*Passage given*:
————
Performance Analysis
PNC’s first quarter performance reflected a mix of disciplined execution and macro-driven caution. The bank reported a modest decline in average loans, but crucially, spot C&I (Commercial & Industrial) loans rose 3%—the strongest increase since late 2022—driven by broad-based category gains and higher utilization rates. Net interest margin (NIM) expanded to 2.78%, benefiting from lower funding costs and fixed-rate asset repricing, even as deposit balances declined slightly in line with industry trends.
Non-interest income was pressured by seasonal factors and market volatility, with capital markets and advisory fees down, offset in part by stronger asset management and mortgage results. Expenses were tightly managed, declining 3% sequentially, and PNC reaffirmed its $350 million cost reduction target for 2025. Credit quality remains robust, with stable non-performing loans and a well-reserved balance sheet, despite a slight uptick in delinquencies tied to external events.
- C&I Loan Momentum: Broad-based growth and higher utilization rates signal underlying demand and franchise strength.
- Deposit Cost Management: Rate paid on deposits declined, supporting margin expansion even as balances edged down.
- Capital Return Acceleration: Share repurchases increased in Q1, with management signaling further buyback activity ahead.
Customer growth and relationship deepening in expansion markets were called out as key drivers, with new geographies delivering outsized contributions to deposit, wealth, and lending growth. The ability to maintain positive operating leverage amid revenue headwinds positions PNC well for a fluid macro environment.
Executive Commentary
"Irrespective of [the tariff] outcome, we have demonstrated time and again that we will perform well in periods of uncertainty. The foundation of our success has been built upon the strength of our balance sheet, client selection, our interest rate risk positioning, our diversified business mix, leading technology, and our people, and that has not changed."
Bill Demchek, Chairman and CEO
"Our active receive fixed rate swaps totaled $39 billion on March 31st, and the weighted average receive rate increased 27 basis points linked quarter to 3.49%, and up from 2.2% this time last year. With the addition of these swaps, we've reduced our interest rate sensitivity and further locked in a portion of our fixed rate asset repricing."
Rob Riley, Executive Vice President and CFO
Strategic Positioning
1. Expansion Markets as Growth Engine
PNC’s national expansion strategy continues to yield outsized results. Management highlighted that net customer growth, wealth inflows, and loan commitments are increasingly sourced from new markets, outpacing legacy geographies. This organic growth lever, built on a coast-to-coast franchise, is central to offsetting slower traditional loan demand and is driving the bank’s competitive differentiation.
2. Interest Rate Risk and Balance Sheet Management
Active management of rate risk remains a core competency for PNC. The addition of $9 billion in forward starting swaps in Q1, bringing the total to $20 billion, locks in fixed-rate asset repricing through 2026. This positions the bank to benefit both from near-term front-end rate cuts and longer-term higher term rates, supporting net interest income stability.
3. Expense Discipline and Positive Operating Leverage
PNC’s continuous improvement program targets $350 million in cost reductions for 2025, funding ongoing investments in technology and business growth. Expenses fell 3% sequentially, and management reaffirmed its commitment to positive operating leverage, even under mild recession scenarios, with flexibility to adjust spending as needed.
————
*Objective*: In the PNC first-quarter review, what did net interest margin expand to? The data comes from a separate, unrelated source.

*Information supplied*:
————
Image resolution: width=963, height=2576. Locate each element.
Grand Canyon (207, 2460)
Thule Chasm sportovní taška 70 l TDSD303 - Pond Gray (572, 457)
————
*Result below*: 2.78%